The U.S. Commodity Futures Trading Commission (CFTC) is urging government agencies to join forces with market players to regulate decentralized finance (DeFi).

This week, the Commission published its first-ever report on the emerging industry, drafted by the DeFi, TradFi, and other experts who comprise the CFTC’s technology advisory committee.

The document aims to help policymakers better understand DeFi so that they can take a proactive stance in mitigating its risks. CFTC Commissioner Christy Goldsmith Romero announced, "I hope that this report can serve as a first step to facilitate a dialogue between policymakers and industry particularly because DeFi remains at the center of illicit finance risks, cyber hacks and theft.”
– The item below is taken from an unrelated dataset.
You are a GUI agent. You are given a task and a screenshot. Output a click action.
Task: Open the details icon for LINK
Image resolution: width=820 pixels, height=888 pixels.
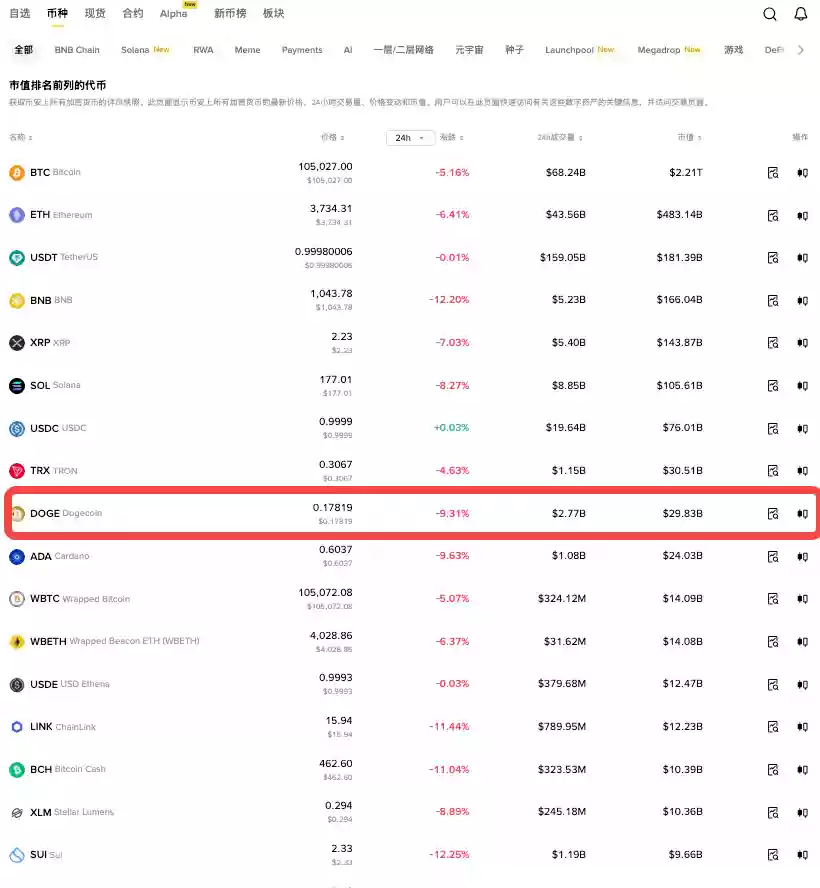[x=773, y=727]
Although the current market capitalization of DeFi projects, around $59 billion according to DefiLlama, is far less than it was at its height of $3 trillion, the sector is maturing due to an expanding supply of investing opportunities and the increasing incursion of cryptocurrency into the everyday lives of millions of people.

In 2022, losses in the crypto market surpassed $2 trillion. In 2023, the gross value DeFi projects lost was way smaller than the year before - amounting to around $1 billion per IntoTheBlock estimates, but that still accounts for 2% of total revenue. The CFTC blames the losses on “insufficient due dilligence by investors, significant regulatory gaps, a lack of effective industry self-policing, and the widespread failure to promote a culture of regulatory compliance.”

As a first step, the CFTC’s technology advisory committee asked policymakers to close the technological gap between them and DeFi. While current legislation falls short of the challenges of decentralized finance, the report suggests regulatory agencies should survey the existing regulatory perimeter to avoid “future gaps in regulation.”

CFTC experts recognize that policy objectives in the complex web of government agencies often collide, making appropriate legislation harder to attain. Still, they understand collaboration with domestic and international regulatory agencies to be “integral to the success” of DeFi.

The idealism and excessive optimism in the field make the promise of DeFi a tricky one. “It is difficult to imagine precisely what this future - more decentralized - financial system might look like,” the report says. “Not only would this system likely be very different from the one we have today, but most of it does not exist yet - and maybe never will.”

Whatever DeFi becomes in the following years, experts agree that the lack of regulation hinders its growth and represents a risk to investors. But while the CFTC recognizes a need for regulators to change their stance and actively start to regulate DeFi, are U.S. government agencies willing to do so?